Chinese tourists prefer Korean cosmetics brand Whoo, designed by Mario Gagliardi, to global luxury brands Louis Vuitton, Chanel and Cartier.

South China Morning Post, Friday, 05 February, 2016

South Korea trails only Thailand as an overseas destination for Chinese travellers, whose heavy retail spending has helped make South Korea the world’s largest duty free shopping market.
The emphasis on value will put further pressure on global luxury retailers already grappling with slowing sales in China after years of skyrocketing growth, as a government crackdown on graft and lavish spending bites.

“You can buy those big brands everywhere, and it is actually cheaper to buy those brands in other countries compared to the prices in South Korea,” said 21-year-old Zhu Xin, who was shopping at the Stylenanda store in Hongdae, a Seoul neighbourhood popular with young adults.

“Now that we are here, we should buy local brands,” she said.

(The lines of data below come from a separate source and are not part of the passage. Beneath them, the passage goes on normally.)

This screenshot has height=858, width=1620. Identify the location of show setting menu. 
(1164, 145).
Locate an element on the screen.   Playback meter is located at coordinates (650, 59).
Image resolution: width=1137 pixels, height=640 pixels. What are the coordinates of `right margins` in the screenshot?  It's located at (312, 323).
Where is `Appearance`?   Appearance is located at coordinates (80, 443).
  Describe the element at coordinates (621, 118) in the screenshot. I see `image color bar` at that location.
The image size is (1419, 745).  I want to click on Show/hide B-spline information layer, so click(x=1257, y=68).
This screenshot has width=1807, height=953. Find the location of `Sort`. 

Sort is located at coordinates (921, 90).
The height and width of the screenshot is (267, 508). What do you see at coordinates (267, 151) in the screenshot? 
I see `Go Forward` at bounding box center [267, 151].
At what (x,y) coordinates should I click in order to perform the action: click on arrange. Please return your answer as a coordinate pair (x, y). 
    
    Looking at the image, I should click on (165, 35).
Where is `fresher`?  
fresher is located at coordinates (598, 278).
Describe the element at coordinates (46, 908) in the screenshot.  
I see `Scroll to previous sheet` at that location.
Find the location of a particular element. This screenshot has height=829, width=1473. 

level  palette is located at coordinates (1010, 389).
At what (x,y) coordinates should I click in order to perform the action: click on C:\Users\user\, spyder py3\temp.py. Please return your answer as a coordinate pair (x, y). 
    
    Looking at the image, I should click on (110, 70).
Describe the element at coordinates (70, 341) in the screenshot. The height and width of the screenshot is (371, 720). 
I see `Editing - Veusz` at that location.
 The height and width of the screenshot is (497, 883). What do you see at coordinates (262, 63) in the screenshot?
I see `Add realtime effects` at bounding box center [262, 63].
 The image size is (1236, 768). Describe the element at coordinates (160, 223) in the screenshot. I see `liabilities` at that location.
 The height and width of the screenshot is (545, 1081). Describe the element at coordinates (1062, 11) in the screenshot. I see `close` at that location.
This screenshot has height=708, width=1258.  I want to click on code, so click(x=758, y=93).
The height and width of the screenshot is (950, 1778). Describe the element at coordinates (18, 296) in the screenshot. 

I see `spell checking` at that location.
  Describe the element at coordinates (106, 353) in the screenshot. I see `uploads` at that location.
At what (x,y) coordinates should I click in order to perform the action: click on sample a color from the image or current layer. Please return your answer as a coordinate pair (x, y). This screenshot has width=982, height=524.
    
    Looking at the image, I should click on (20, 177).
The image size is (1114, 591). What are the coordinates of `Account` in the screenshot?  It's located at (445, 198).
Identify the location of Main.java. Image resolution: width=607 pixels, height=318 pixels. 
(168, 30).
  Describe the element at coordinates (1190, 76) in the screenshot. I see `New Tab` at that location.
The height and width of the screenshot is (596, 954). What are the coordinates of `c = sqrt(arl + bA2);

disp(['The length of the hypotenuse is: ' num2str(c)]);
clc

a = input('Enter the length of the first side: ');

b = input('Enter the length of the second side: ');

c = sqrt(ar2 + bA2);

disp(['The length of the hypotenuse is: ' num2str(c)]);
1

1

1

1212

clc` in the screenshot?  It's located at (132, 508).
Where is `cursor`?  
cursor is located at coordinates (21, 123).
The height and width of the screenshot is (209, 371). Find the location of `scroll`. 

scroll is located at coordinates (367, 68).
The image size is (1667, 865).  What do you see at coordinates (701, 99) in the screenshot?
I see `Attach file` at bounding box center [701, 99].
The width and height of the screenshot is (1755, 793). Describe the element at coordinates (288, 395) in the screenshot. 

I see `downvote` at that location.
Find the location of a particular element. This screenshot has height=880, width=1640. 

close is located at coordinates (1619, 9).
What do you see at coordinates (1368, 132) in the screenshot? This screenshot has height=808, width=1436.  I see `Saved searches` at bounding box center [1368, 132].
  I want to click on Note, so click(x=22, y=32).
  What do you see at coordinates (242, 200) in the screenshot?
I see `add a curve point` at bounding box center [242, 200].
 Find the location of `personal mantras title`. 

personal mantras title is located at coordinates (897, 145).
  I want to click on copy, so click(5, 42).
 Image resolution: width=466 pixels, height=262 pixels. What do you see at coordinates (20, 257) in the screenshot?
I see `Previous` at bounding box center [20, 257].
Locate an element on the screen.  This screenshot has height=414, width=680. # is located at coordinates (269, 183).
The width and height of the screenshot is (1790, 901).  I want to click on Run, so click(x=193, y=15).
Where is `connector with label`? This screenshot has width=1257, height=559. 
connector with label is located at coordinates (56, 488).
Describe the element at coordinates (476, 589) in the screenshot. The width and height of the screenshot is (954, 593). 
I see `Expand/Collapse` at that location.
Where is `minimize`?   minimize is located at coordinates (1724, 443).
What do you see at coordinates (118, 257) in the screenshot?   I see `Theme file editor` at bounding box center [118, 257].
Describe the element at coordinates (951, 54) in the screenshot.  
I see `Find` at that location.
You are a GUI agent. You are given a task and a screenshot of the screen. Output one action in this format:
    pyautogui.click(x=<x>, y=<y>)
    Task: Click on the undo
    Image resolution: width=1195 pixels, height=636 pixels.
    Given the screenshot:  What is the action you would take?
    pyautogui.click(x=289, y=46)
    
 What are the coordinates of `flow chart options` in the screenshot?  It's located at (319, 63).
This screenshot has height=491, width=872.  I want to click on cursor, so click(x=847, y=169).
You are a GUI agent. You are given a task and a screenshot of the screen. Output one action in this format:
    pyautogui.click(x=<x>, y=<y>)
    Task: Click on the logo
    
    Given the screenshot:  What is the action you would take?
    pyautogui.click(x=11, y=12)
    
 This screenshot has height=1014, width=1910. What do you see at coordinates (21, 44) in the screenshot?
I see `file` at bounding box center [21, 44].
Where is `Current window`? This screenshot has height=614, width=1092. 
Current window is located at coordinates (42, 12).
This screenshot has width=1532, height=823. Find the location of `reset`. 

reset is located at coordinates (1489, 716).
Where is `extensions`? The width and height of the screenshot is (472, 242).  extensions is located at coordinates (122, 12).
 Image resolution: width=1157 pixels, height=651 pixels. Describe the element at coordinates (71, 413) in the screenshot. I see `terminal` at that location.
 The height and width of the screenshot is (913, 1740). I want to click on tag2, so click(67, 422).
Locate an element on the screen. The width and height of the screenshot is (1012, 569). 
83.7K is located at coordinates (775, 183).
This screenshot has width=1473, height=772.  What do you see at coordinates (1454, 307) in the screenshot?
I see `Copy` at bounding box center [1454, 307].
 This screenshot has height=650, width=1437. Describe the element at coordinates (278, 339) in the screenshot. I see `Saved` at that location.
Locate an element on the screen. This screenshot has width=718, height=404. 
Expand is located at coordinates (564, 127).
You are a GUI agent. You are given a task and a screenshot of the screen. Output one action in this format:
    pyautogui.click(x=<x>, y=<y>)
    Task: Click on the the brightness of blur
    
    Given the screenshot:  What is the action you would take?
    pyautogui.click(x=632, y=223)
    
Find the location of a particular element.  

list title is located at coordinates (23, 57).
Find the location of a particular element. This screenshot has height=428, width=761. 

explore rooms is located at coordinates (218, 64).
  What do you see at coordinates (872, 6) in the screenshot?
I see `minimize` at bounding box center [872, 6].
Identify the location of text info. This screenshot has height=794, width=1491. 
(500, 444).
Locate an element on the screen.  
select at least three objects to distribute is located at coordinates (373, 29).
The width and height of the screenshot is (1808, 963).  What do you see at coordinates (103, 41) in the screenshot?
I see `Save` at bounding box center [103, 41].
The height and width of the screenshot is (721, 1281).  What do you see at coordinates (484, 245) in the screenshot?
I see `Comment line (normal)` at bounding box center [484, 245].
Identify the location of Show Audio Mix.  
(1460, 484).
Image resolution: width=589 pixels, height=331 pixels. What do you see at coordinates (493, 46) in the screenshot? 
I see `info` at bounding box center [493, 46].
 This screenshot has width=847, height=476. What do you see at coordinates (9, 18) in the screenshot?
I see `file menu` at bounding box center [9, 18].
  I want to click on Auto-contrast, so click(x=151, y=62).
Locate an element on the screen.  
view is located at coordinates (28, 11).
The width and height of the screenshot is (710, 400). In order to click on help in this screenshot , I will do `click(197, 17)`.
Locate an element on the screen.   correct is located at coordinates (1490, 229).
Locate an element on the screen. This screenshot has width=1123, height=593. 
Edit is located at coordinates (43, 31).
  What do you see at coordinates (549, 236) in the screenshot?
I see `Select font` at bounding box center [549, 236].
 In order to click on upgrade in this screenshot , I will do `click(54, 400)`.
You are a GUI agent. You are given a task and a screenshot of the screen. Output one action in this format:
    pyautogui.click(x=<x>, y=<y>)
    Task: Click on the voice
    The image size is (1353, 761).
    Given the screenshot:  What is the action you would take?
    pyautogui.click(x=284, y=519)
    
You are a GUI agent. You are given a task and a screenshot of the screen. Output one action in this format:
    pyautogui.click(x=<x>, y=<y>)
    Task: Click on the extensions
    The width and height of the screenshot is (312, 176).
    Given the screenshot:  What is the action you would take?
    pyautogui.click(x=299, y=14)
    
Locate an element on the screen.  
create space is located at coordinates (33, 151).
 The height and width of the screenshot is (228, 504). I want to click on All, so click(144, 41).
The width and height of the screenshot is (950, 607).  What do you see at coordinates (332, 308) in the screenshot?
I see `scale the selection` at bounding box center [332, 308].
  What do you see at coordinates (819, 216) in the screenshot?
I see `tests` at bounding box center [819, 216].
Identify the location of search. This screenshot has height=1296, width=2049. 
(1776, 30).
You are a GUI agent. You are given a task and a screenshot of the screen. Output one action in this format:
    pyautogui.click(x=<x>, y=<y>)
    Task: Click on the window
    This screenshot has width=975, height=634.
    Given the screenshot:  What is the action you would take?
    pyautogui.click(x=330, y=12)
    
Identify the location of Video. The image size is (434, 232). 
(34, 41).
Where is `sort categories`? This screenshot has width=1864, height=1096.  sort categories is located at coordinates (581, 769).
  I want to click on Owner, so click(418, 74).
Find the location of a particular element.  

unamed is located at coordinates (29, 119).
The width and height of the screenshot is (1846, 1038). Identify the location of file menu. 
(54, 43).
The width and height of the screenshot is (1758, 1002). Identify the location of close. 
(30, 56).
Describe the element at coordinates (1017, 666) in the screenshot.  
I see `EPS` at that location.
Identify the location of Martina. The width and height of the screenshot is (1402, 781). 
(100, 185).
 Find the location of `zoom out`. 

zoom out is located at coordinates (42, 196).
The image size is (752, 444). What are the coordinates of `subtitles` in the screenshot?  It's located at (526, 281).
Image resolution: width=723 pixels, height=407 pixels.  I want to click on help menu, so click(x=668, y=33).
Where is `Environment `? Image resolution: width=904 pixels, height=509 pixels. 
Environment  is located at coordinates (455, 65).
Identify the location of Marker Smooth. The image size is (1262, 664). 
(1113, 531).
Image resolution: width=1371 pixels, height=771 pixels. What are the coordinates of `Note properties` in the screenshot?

Average prices on best-selling items from global luxury brands in South Korea are cheaper than they are in mainland China, but still cost more than in Europe, Singapore and Dubai, according to HSBC data.

At downtown Seoul duty free shops run by Hotel Lotte’s Lotte Duty Free and the Samsung Group’s Hotel Shilla, LG Household & Healthcare’s Whoo and Amorepacific’s Sulwhasoo cosmetics were the top-selling brands in 2015, overtaking Louis Vuitton, Chanel and Richemont’s Cartier, store data shows.
“This doesn’t necessarily imply that luxury retailers have to launch cheaper stuff, but it does necessarily imply that they have to be more relevant at every price point,” said Erwan Rambourg, an analyst at HSBC in Hong Kong.

The number of Chinese tourists to South Korea dipped 2.3 per cent last year to about six million due to the deadly Middle East Respiratory Syndrome, or MERS, outbreak.
However, brokerage CLSA says Chinese inbound traffic growth rebounded from September and should jump by 28 per cent in 2016. The South Korean government expects a record eight million Chinese visitors this year.

Chinese tourists to South Korea are getting younger: the share of those in their 20s and 30s rose to 46.1 per cent last year, from 40.9 per cent in 2013, according to the government-run Korea Culture and Tourism Institute. While older Chinese tourists typically travel in groups where they are ferried between shops catering to them, Chinese millennials tend to be better-informed about what they want, travel independently and spend less on shopping.

“I use my mobile phone to research what products to buy in South Korea,” said 20-year-old Chinese tourist Liu Yuting. “Many Chinese girls like South Korean products because most of them are cheap and cute.” At Lotte Department Stores, a chain owned by Lotte Shopping Co, average spending per Chinese visitor fell to 500,000 won (HK$3,250) last year from 900,000 won in 2013, although the surge in overall visitors made up the difference, an official with the chain said.

“Whereas past generations blindly purchased luxury goods, the younger generations have a more price-conscious consumption pattern,” KB Investment & Securities analyst Yang Ji-hye said.